Forbes recently published an interview with Greg Gianforte, CEO of RightNow Technologies (Tools That Transform Customer Service, Jan 22). There are two interesting things discussed in the article. One is just what Gianforte’s company does and its implications for managing call centers and other customer service organizations. The second is some assertions he has about how large call centers are managing their workforce. Let’s start with what RightNow does. Here is part of Gianforte’s pitch:
We’re finding that consumers want choice in how they contact a company. All the avenues have to be open, whether it’s chat or e-mail or phone. In fact, consumers are differentiating less. They might start an interaction via e-mail and then escalate to a phone. So companies need systems in place.
So one way of understanding what they are trying to do is that they trying to provide an integrated platform for remotely dealing with customers. Whether customer call in or chat, the agent on the other end will have the resources necessary to answer questions or complete transactions. On top of that, they are monitoring social network sites. Thus, it is not just that a firm can respond when someone proactively calls, the firm can be proactive on its end to reach out when a customer expresses frustration or complains.
This cloud monitor capability that we’ve just introduced allows companies to actually put a listening ear out in the primary networks and connect it with the workflow back in their business, even to the point of measuring how angry someone who’s sending a tweet might be. …
So what companies really need is an early warning system to know what’s going on out there in these social networks and then a positive way to at least tap their customers on the shoulder and say, “Can I help?”
As I have noted before, this is one the interesting twists in service management over the last few years. The standard prescription is that companies need “listening posts” to gather information about customer experiences — particularly negative ones. However, with enough tweeters out there, listening can be replaced with reading and it becomes a question of tracking the flow. This then is the other cool thing RightNow sells:
We support 33 different languages today in our base system, and have a natural language processing capability that can read text and determine the emotional level of that text. … We detect emotional content about 75% of the time in terms of giving a valid positive or a valid negative indication. That means in three-quarters of the cases we can actually put this issue on the desktop of someone in the organization who actually can do something about it. In the prior situation we didn’t have that at all.

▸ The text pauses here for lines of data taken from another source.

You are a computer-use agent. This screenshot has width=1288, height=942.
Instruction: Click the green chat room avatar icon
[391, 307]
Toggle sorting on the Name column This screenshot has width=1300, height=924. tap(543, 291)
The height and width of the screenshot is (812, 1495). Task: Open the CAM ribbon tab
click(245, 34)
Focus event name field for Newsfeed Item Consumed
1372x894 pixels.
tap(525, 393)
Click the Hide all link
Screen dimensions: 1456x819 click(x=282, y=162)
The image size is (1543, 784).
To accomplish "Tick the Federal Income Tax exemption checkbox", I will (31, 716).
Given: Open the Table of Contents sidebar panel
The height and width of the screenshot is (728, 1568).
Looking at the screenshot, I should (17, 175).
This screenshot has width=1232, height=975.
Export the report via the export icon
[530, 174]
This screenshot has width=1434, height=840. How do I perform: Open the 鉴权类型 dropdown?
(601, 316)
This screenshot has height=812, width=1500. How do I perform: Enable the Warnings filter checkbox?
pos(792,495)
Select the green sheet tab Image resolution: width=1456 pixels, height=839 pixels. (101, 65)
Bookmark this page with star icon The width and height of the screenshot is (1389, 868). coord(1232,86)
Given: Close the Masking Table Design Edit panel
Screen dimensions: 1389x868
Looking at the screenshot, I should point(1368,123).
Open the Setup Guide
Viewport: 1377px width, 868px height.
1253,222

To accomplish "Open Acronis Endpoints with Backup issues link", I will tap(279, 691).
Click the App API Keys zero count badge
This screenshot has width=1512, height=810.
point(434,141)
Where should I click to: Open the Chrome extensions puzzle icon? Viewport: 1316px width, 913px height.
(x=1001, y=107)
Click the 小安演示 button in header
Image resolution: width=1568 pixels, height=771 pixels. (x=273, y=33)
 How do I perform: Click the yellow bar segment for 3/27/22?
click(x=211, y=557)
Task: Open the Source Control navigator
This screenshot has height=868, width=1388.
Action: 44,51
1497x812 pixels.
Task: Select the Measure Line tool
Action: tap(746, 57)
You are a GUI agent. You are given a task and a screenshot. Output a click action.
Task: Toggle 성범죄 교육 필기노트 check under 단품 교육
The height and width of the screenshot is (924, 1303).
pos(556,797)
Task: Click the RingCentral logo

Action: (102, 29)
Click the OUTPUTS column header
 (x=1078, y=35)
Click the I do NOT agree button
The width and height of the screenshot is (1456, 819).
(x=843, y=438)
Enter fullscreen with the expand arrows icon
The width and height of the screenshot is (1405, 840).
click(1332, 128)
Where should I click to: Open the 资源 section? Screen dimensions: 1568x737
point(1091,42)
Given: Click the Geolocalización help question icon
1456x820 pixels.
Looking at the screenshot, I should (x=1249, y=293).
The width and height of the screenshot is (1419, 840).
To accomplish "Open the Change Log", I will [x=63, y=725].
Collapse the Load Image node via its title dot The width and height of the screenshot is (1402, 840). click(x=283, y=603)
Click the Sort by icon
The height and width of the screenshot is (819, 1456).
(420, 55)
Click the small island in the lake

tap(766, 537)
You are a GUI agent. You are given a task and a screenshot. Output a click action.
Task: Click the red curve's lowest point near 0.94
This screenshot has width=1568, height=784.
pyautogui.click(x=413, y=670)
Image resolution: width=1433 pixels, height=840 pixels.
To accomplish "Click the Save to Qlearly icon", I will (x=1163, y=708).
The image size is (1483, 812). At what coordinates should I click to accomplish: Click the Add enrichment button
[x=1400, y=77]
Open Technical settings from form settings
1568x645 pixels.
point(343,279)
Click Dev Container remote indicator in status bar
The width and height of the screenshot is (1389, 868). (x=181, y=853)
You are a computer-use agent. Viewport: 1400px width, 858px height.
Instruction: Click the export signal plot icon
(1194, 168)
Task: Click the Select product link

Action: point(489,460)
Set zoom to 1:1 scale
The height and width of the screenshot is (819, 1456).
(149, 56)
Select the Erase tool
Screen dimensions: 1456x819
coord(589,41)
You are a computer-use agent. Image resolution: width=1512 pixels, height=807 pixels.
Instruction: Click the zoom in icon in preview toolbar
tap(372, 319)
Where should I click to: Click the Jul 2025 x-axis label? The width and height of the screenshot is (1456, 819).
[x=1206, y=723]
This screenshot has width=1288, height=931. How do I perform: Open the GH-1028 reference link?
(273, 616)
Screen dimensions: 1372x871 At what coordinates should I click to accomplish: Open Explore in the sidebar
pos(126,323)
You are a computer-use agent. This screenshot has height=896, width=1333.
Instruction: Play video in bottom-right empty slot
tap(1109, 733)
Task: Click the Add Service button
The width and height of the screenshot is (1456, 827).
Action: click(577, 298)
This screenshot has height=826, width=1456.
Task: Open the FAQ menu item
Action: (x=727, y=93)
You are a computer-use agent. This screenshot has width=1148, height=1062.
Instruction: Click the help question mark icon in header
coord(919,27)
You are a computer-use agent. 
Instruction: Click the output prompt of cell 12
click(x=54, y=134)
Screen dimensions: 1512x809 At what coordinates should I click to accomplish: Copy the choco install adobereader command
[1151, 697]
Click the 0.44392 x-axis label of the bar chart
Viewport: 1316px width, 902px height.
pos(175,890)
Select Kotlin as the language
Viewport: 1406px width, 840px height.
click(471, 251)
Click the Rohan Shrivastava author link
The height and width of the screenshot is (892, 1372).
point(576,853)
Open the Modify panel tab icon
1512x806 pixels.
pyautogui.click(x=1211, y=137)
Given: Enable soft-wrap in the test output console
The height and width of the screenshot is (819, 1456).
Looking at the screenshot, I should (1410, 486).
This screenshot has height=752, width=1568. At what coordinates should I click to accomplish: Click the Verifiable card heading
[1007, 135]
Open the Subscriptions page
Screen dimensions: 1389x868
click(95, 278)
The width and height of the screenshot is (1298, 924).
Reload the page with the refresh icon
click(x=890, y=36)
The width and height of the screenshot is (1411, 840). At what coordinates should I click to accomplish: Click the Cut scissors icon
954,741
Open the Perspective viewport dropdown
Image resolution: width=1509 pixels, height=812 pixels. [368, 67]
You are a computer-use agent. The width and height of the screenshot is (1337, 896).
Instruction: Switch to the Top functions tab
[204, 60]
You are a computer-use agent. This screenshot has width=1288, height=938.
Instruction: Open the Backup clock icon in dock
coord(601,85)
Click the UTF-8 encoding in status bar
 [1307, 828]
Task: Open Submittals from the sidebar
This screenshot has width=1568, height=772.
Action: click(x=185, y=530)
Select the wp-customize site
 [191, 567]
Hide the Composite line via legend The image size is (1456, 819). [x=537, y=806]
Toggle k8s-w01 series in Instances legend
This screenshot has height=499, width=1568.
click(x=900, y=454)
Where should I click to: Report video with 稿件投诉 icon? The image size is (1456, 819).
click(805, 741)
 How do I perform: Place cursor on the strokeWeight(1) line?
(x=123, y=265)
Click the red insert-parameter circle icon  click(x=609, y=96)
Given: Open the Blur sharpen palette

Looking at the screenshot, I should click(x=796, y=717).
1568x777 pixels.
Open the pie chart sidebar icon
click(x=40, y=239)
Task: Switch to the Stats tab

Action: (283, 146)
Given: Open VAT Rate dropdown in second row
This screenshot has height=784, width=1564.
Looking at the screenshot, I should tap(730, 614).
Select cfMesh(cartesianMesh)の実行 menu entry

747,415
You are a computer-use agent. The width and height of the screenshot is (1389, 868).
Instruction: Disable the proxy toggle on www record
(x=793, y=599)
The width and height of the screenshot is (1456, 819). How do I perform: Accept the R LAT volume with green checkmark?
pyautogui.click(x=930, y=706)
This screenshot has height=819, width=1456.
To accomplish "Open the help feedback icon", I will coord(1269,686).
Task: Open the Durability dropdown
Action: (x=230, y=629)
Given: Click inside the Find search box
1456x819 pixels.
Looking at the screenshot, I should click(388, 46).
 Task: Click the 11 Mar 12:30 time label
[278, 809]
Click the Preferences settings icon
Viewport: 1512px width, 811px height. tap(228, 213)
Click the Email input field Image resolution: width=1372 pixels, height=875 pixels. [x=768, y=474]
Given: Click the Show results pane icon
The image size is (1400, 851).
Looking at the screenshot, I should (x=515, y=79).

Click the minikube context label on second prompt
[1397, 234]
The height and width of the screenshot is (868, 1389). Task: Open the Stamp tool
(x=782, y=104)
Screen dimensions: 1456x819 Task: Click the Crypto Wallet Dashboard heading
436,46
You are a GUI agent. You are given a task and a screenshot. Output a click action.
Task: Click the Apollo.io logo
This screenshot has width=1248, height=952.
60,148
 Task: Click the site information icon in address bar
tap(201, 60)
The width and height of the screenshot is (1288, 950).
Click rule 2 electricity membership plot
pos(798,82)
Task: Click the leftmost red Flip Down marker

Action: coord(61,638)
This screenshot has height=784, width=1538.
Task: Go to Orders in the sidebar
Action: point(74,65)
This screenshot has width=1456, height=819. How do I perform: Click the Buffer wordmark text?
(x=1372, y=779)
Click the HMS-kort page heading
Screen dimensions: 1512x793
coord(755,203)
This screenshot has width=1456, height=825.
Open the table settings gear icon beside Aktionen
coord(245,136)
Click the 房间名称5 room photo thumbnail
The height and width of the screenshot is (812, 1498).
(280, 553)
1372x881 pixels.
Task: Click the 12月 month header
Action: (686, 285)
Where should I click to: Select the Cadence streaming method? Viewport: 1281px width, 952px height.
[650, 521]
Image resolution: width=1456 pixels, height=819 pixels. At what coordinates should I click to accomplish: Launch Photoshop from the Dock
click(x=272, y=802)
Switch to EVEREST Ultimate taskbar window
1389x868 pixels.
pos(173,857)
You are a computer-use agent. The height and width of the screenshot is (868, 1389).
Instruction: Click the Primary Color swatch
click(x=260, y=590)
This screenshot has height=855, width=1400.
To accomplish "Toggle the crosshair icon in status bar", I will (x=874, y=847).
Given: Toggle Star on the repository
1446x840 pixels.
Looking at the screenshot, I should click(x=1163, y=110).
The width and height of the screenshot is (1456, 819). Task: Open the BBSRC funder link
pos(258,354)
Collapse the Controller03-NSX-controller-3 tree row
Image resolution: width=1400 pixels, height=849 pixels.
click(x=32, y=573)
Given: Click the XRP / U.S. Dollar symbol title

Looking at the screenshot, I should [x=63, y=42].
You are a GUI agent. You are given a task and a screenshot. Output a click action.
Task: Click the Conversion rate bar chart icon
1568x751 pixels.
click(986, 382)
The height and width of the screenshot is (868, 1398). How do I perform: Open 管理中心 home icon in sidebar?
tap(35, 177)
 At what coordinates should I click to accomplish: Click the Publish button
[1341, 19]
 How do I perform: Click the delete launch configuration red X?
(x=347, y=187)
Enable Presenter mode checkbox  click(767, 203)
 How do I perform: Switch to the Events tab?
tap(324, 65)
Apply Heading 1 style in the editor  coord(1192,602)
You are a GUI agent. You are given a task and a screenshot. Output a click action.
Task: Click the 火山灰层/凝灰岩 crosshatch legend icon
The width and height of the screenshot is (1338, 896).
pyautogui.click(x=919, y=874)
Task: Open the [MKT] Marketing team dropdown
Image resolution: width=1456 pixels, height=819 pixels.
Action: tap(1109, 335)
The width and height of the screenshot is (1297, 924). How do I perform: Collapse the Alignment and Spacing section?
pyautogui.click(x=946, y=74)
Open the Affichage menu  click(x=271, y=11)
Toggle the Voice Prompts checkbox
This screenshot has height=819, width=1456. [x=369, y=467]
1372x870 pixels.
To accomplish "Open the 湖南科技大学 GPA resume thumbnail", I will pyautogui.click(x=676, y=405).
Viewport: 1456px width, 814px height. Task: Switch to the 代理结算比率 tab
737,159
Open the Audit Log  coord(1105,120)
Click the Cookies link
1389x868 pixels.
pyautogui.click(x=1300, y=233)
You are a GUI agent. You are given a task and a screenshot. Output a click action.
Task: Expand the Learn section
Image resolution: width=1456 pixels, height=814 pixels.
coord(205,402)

That is, we can automate at least the initial pass of what tweets or posts need to be followed up. That seems immensely helpful. A few years ago, I and several other faculty were asked to meet with a senior Korean telecom executive who was visiting the Kellogg School. He posed a question to us about how he could use contacts with his call centers to determine when something was going wrong. He gave the example of an internet virus that had hit his firm’s customers as well as many other users worldwide. It ultimately reached the point that it was on the evening news and everyone was talking about it. However, when they went back to look at the data, they realized that they had seen a steady increase in customer service calls days before this became an international crisis. A system that automatically tracks comments, posts, and call center interactions seems what the Korean executive needs.
Final point on that Gianforte makes is the potential to integrate customer service and sales:
[W]e’re seeing a collapsing of these two organizations. Most of the executives we work with that are running responsibility for customer care are being asked to generate revenue now. … [I]f I sell something to you based on a real need that you have, that is the highest form of service. We’re not talking about schlocky up-sell or cross-sell. We’re talking about understanding base needs and fulfilling them.
So I am a little more dubious on this point. From a business point of view, I get it. From a customer point of view, I am inherently dubious of firms trying to sell to me at every instant. I hate, for example, being put through a customer retention process when I am trying to cancel a service. I am not convinced that linking sales in service is particularly easy; if agents know that management prioritizes revenue, the service process can easily suffer.
The second point that Gianforte discusses is how call centers are making use of agents working from home:
We had a summit with a dozen executives from the retail industry at our corporate headquarters late last year. The topic we spent more time on than any other was work-at-home agents. Some of these firms had used an outsourcer who had a strong work-at-home agent program. A number were kind of rolling their own work-at-home agent programs. But they found that when employees are given the ability to work from their home environment, attrition dropped. The employees were more loyal. The customer satisfaction level from the end-customer was higher because they had more knowledgeable agents.
The argument is that companies offer working at home as a perk for agents who have proven their competency working in the regular call center. On the downside, the employee has to provide his or her own computer and internet connection but on the upside they gain flexible hours, less commuting, and a more relaxed dress code. This all sounds like a win-win proposition. But it also does not resonate with a recent BusinessWeek cover story (The Disposable Worker, Jan 7). That article opened with a profile of a work-at-home call center agent working for LiveOps, a call center outsourcing firm. Here is the kicker relative to the rosie picture Gianforte paints. LiveOps pays by the minute that the agent is engaged. They may be willing work, sitting at their terminal, but if there are no calls, no one gets paid. For the firm, this is an attractive. Labor, like computing power, can be a true variable cost — staffing is scaled up and down with demand. From the worker’s perspective, it means a lot more risk than traditional employment. To some extent, someone in the transaction has to bear that risk, but it is doubtful that it is socially efficient to leave it with workers.